**INPUT MATERIAL**
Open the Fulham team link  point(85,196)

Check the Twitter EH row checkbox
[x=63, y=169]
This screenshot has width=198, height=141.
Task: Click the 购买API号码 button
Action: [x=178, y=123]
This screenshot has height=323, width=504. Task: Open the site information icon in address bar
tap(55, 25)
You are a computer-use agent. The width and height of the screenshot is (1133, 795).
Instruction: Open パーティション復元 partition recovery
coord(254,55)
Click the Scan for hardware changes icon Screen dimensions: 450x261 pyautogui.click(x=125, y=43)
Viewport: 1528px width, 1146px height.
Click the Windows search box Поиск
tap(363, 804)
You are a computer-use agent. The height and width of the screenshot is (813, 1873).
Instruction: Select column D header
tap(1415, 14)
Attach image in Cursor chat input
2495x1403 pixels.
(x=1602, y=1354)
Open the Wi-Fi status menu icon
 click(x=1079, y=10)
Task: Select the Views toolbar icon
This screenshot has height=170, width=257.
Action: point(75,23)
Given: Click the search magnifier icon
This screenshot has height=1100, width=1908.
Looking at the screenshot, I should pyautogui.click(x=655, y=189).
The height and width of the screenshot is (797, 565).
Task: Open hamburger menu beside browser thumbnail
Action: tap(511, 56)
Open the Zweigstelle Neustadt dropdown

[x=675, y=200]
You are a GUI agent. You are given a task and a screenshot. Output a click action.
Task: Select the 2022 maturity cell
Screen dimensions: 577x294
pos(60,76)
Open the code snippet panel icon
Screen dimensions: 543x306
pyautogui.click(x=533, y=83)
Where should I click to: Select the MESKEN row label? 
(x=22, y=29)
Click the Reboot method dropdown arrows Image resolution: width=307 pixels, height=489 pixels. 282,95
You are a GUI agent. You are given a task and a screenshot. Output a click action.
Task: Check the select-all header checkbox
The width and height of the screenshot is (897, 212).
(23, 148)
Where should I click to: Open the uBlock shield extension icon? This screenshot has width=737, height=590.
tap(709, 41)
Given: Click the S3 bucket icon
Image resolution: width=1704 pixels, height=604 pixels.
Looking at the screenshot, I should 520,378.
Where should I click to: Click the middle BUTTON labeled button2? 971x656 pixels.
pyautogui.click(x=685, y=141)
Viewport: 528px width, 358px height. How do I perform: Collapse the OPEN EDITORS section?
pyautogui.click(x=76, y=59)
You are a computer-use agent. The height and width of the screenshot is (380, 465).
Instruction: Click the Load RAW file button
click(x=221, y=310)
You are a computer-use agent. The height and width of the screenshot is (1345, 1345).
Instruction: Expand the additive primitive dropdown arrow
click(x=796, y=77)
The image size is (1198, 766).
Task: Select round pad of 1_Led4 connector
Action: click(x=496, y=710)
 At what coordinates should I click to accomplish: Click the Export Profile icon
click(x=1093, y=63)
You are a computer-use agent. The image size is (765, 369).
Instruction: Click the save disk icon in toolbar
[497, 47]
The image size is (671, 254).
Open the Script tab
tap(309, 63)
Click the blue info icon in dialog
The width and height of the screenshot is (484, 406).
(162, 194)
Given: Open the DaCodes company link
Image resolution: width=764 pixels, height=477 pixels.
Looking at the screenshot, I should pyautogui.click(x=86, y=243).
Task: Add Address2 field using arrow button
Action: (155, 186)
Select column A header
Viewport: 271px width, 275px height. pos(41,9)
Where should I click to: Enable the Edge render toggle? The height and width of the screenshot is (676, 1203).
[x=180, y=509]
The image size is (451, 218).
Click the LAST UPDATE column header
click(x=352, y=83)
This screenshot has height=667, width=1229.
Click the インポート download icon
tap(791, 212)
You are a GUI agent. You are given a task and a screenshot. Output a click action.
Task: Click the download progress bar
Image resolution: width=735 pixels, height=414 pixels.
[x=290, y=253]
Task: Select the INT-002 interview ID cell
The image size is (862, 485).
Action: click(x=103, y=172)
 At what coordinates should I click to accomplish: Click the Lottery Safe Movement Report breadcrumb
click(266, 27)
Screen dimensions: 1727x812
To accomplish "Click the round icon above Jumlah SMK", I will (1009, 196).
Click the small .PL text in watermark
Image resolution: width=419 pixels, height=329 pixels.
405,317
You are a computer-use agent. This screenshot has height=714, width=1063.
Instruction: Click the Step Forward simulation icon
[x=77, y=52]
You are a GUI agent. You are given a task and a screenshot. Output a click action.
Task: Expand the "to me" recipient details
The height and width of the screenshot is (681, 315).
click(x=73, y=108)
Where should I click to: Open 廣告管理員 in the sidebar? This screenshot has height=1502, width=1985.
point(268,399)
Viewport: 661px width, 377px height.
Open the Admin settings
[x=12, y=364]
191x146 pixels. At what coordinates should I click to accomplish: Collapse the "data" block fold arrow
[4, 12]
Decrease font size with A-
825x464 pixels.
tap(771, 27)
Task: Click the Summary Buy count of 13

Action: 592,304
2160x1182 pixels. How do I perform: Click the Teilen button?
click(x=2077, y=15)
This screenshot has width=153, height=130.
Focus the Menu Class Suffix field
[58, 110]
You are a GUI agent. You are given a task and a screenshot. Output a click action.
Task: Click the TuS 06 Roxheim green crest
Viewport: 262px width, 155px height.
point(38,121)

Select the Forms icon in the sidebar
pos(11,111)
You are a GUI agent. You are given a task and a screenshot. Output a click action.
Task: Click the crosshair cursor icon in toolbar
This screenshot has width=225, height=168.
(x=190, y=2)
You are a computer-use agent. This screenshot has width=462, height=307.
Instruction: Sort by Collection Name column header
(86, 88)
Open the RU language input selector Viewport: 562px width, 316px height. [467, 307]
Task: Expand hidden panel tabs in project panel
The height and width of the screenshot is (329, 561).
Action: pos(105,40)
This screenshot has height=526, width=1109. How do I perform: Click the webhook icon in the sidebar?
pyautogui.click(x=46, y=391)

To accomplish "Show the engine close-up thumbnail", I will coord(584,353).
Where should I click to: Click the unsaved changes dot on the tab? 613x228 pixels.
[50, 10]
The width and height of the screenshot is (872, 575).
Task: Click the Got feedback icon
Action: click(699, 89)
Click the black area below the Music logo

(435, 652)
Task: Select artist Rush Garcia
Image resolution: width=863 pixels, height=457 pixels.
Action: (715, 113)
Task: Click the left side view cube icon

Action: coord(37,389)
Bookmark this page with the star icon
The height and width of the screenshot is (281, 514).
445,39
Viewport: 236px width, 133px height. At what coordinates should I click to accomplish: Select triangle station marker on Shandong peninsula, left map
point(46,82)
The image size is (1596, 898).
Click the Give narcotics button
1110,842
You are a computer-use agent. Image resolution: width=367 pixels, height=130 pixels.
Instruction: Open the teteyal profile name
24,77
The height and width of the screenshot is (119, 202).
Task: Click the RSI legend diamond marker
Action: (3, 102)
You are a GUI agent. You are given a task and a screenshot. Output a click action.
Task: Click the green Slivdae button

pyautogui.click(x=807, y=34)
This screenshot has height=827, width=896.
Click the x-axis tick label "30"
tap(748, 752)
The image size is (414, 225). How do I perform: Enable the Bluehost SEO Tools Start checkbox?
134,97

**WHAT IS NEEDED**
Copy out the rows above word for word, beginning with the first row and continuing through the row that contains "tap(363, 804)". Include nothing beyond that row.

**THE SOLUTION**
Open the Fulham team link  point(85,196)

Check the Twitter EH row checkbox
[x=63, y=169]
This screenshot has width=198, height=141.
Task: Click the 购买API号码 button
Action: [x=178, y=123]
This screenshot has height=323, width=504. Task: Open the site information icon in address bar
tap(55, 25)
You are a computer-use agent. The width and height of the screenshot is (1133, 795).
Instruction: Open パーティション復元 partition recovery
coord(254,55)
Click the Scan for hardware changes icon Screen dimensions: 450x261 pyautogui.click(x=125, y=43)
Viewport: 1528px width, 1146px height.
Click the Windows search box Поиск
tap(363, 804)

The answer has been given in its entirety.